:: WHAT TO DO ::
Here is a block of entries. Write out its lines exactly, from the first through the one containing "Começar (706, 2389)".

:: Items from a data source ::
———

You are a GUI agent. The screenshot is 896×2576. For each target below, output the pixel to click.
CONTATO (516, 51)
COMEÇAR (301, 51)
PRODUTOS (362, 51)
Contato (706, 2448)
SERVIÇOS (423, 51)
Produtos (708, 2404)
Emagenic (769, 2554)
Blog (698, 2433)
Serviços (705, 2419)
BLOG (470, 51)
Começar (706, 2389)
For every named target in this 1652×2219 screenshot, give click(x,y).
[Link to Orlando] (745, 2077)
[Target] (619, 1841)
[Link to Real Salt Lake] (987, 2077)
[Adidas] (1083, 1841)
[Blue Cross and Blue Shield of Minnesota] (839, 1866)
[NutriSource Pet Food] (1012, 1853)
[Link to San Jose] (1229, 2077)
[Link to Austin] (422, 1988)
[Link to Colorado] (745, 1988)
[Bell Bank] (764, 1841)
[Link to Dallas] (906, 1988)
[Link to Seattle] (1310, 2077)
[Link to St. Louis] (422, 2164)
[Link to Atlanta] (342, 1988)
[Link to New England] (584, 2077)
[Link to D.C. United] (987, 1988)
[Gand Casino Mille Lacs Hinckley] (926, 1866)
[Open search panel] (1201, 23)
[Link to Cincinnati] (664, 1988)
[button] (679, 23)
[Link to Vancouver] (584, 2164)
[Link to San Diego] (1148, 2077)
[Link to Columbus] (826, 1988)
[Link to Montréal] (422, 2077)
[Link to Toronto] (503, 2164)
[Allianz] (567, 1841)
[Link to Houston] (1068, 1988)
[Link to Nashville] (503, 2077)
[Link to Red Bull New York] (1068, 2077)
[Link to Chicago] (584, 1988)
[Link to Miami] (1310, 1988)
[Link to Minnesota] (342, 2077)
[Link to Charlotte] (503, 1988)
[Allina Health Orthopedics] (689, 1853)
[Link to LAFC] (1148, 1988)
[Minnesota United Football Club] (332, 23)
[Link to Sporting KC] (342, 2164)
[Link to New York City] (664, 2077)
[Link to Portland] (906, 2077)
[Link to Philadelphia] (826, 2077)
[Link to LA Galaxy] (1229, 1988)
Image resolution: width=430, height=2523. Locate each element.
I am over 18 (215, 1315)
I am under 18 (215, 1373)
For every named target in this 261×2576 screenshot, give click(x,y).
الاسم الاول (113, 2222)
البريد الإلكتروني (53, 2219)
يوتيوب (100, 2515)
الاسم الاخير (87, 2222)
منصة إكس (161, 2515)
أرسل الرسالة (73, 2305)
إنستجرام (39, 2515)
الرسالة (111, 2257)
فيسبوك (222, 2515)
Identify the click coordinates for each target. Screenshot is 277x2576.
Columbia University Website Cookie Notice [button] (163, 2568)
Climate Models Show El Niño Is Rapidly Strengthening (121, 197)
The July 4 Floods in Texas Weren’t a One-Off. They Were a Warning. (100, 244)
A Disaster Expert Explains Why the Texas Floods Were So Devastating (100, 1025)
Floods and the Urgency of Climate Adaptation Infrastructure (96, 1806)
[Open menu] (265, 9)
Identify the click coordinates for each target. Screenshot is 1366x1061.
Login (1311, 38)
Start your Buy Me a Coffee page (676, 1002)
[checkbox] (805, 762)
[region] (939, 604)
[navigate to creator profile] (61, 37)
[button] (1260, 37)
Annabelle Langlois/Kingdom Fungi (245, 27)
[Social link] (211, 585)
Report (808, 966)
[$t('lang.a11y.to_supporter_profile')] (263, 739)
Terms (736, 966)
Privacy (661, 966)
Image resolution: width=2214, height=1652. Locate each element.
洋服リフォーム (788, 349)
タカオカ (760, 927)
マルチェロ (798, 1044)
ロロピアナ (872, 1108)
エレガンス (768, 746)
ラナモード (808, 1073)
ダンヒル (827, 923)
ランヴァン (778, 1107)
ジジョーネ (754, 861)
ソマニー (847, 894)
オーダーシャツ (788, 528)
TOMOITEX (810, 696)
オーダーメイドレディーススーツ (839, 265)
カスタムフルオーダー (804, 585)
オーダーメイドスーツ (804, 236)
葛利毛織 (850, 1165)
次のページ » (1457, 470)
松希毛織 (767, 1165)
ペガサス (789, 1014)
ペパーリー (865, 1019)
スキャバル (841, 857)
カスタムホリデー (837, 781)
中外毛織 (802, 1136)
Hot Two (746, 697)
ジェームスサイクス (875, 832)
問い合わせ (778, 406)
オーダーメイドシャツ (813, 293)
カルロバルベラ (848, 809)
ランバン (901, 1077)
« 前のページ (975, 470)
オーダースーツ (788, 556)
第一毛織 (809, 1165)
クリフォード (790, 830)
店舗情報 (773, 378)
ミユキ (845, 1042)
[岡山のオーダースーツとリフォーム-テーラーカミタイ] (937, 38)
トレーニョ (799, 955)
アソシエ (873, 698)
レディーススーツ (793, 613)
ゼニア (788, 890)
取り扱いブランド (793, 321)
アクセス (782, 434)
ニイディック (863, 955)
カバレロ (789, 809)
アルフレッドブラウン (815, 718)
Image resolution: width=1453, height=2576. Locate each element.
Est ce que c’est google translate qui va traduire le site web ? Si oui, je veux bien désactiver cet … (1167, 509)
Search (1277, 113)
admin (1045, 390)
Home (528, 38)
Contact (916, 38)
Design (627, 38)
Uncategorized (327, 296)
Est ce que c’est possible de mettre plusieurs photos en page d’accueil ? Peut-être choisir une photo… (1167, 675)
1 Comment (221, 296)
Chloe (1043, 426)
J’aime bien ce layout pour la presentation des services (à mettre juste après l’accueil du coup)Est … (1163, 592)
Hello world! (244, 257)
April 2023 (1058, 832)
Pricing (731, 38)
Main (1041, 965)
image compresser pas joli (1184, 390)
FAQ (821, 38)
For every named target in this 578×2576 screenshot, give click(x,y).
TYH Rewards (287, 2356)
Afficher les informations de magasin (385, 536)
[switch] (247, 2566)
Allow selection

———

:: TASK RESPONSE ::
You are a GUI agent. The screenshot is 896×2576. For each target below, output the pixel to click.
CONTATO (516, 51)
COMEÇAR (301, 51)
PRODUTOS (362, 51)
Contato (706, 2448)
SERVIÇOS (423, 51)
Produtos (708, 2404)
Emagenic (769, 2554)
Blog (698, 2433)
Serviços (705, 2419)
BLOG (470, 51)
Começar (706, 2389)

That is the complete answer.